Friday, August 13, 2010

A crack appears in my heart of stone


A strange thing happened last night.

I attended an event at my old employer (it feels funny to say that), an alumni get-together for Jawun, the program through which I did my recent indigenous secondment in Kunnunurra. There were dignitaries - Noel Pearson and Rupert Myer - as well as people from my organisation and outside it. Kind of a big deal.

I had a funny feeling walking into the building, given I no longer work there. Sort of fluttery. Like I belonged, but didn't. And on entering the room and coming face to face with a group of dear former colleagues and friends I will no longer see or work with but who feel like family - well, that hit me like a blow to the solar plexus. It took me a minute to get my breath back.

It was a perfectly lovely event, right up until the end. I was talking with our Deputy CEO, a man whom I respect enormously and have worked closely with over the years. He said "I haven't seen you around for a while" and I said "Yes, I left last Thursday because my position was made redundant".

And that's when it happened. Tears welled up in my eyes.

No one was more surprised than me, let me assure you.

And my voice trembled slightly when I said "It's the end of an era for me" - which is true, because I remember how excited I was to work there at the beginning, with my most marvellous boss in the world ever, and how suddenly things changed after two years and there began the gentle decline towards this inevitable end.

Then, to my utter astonishment, the Deputy CEO put his arm around me - me, a lowly former employee - and hugged me to him briefly and gently. I think that, more than anything else so far, really brought it home.

When you work in corporate life, in a full-time job, the people you spend your time with become your family - not a substitute for the real thing, but a different kind of tribe. Over my working life I have certainly spent more time with my work families than with my blood one. And you share things the way a blood family does - highs and lows, triumphs and disappointments, fights and reconciliations. You achieve things together, you despair together ... there's a connection that binds you. It's not always comfortable or easy, but then, no family is ever that way except for the ones in the margarine commercials.

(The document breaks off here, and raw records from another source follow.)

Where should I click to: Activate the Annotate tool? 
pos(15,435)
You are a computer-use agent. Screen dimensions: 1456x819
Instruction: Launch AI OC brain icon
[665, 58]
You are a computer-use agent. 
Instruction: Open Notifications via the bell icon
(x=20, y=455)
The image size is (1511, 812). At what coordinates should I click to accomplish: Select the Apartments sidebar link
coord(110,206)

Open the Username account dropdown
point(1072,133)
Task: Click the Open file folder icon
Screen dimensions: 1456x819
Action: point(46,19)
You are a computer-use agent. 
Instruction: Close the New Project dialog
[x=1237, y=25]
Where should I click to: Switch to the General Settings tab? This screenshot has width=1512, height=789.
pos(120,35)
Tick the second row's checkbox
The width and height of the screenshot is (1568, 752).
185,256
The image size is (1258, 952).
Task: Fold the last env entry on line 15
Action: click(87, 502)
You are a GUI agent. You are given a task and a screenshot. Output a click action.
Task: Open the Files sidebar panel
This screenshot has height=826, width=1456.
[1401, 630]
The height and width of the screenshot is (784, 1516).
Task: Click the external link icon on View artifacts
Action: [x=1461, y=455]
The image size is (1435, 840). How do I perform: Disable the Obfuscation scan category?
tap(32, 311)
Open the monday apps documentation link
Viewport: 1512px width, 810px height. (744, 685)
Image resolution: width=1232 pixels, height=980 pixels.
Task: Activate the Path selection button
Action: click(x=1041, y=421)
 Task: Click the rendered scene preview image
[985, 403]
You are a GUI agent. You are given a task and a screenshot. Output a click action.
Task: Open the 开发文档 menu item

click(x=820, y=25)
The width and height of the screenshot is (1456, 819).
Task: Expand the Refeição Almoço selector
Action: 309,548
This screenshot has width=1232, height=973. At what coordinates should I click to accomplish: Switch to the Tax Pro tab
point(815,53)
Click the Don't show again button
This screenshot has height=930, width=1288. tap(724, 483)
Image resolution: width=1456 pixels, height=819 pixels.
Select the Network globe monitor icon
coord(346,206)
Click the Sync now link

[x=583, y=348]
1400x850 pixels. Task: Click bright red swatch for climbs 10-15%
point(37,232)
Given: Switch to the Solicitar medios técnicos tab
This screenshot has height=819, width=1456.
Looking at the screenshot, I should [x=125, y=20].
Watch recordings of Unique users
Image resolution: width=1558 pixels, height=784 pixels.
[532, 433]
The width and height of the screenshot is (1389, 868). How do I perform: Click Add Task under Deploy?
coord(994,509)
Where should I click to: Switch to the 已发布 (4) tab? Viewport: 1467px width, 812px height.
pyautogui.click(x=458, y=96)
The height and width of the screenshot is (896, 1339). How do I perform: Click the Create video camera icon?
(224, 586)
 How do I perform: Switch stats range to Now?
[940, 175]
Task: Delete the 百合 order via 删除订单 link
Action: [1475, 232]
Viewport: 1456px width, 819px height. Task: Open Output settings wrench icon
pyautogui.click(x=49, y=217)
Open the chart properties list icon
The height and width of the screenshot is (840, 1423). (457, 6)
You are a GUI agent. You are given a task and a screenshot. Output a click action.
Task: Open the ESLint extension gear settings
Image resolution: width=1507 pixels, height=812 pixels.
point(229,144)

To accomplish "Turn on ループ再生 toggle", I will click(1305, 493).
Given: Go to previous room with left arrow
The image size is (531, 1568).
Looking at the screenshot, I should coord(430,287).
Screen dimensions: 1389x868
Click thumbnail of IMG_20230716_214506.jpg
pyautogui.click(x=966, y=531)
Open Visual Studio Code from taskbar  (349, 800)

When the Deputy CEO extended that gesture deep with understanding and compassion, I truly realised that I am no longer part of the family. And for all its faults, I will miss it. Being cut off, cast out - is it like being disowned, in a way?

Right now, it feels like a small and terrible death inside me.

2 comments:

Screamstress said...

I understand

Mountaingirl said...

I understand too... you know how hard I took it when I lost my "family". I'm sorry you're feeling this now, but it's normal, and innevitable, and soon you'll have a new family to find and love and hate and lose. *shrug* The circle of life.
But... I'm glad you're a permanent part of my family.